## What is required:
Reproduce the lines verbatim from the line containing "Find the location" through the line containing "Looking at the image, I should click on (429, 45).", both included, omitting the pictures.

## Listed records:
BEGIN

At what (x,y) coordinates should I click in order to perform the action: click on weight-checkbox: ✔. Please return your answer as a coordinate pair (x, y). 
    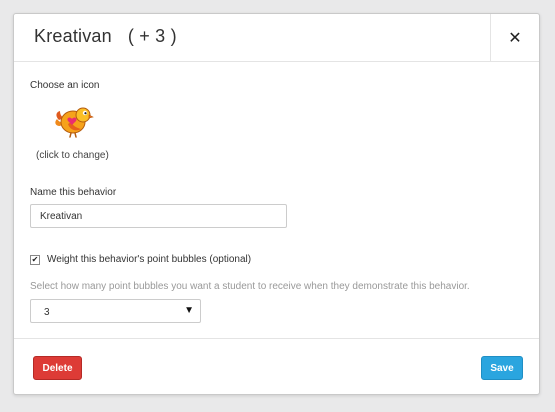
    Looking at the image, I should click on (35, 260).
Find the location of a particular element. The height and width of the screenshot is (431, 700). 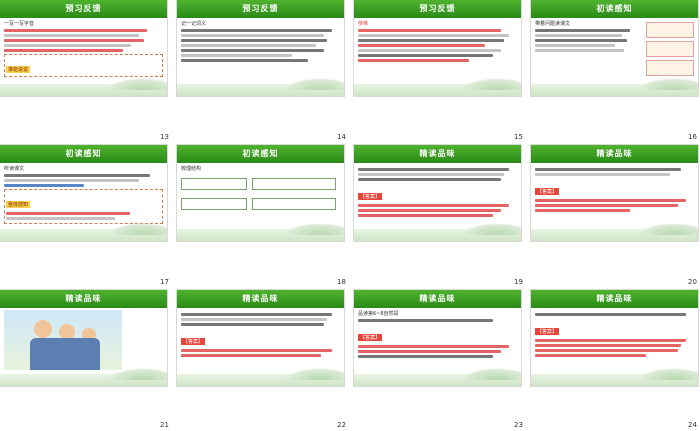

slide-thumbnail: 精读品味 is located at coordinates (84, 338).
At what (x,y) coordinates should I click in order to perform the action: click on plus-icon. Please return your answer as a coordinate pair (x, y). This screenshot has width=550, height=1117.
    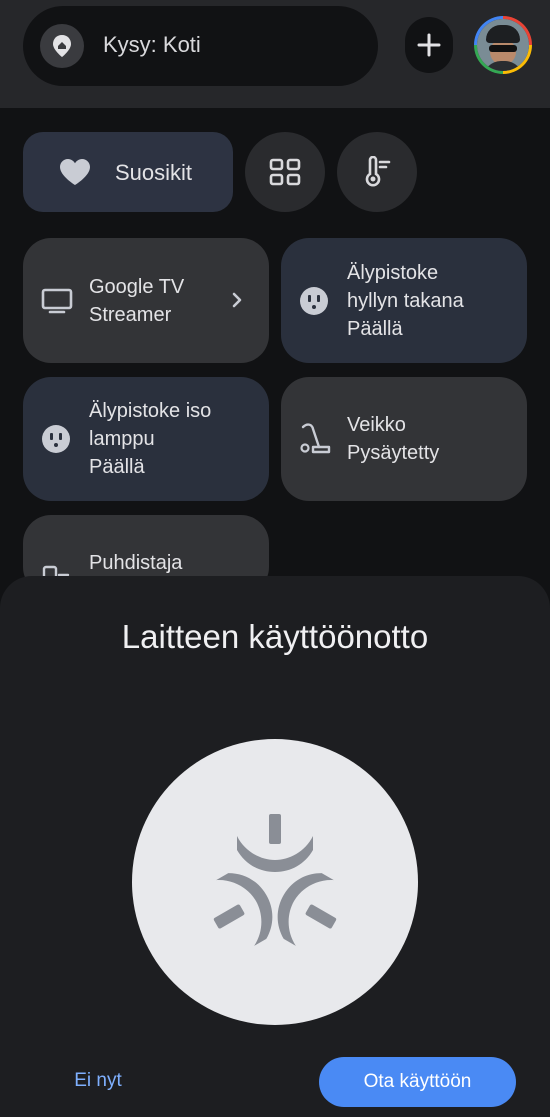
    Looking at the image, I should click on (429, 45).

END
BEGIN

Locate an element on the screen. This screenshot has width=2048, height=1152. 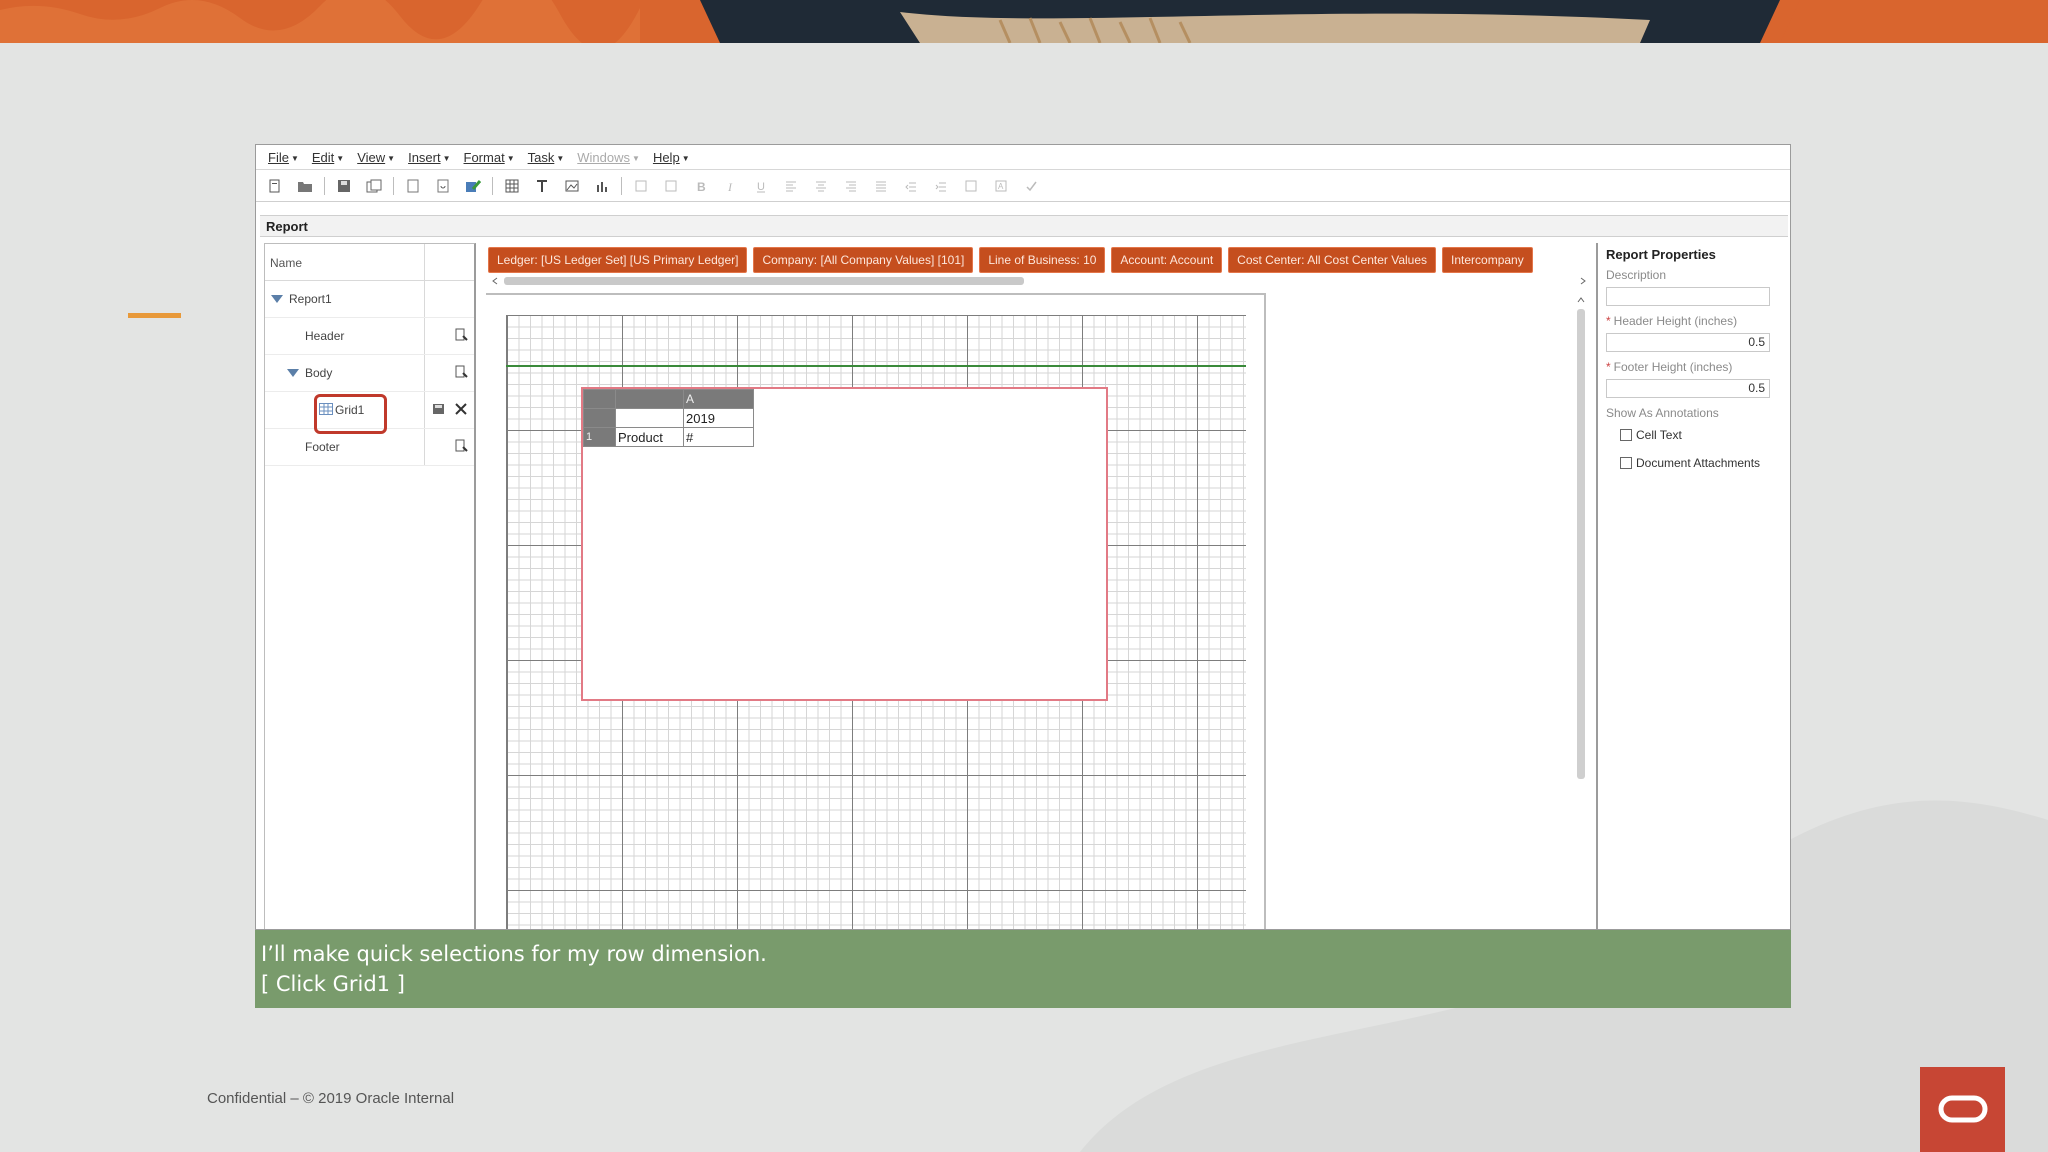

END

## Result of this exercise:
Find the location of a particular element. The height and width of the screenshot is (431, 700). 

slide-thumbnail: 精读品味 is located at coordinates (84, 338).
At what (x,y) coordinates should I click in order to perform the action: click on plus-icon. Please return your answer as a coordinate pair (x, y). This screenshot has width=550, height=1117.
    Looking at the image, I should click on (429, 45).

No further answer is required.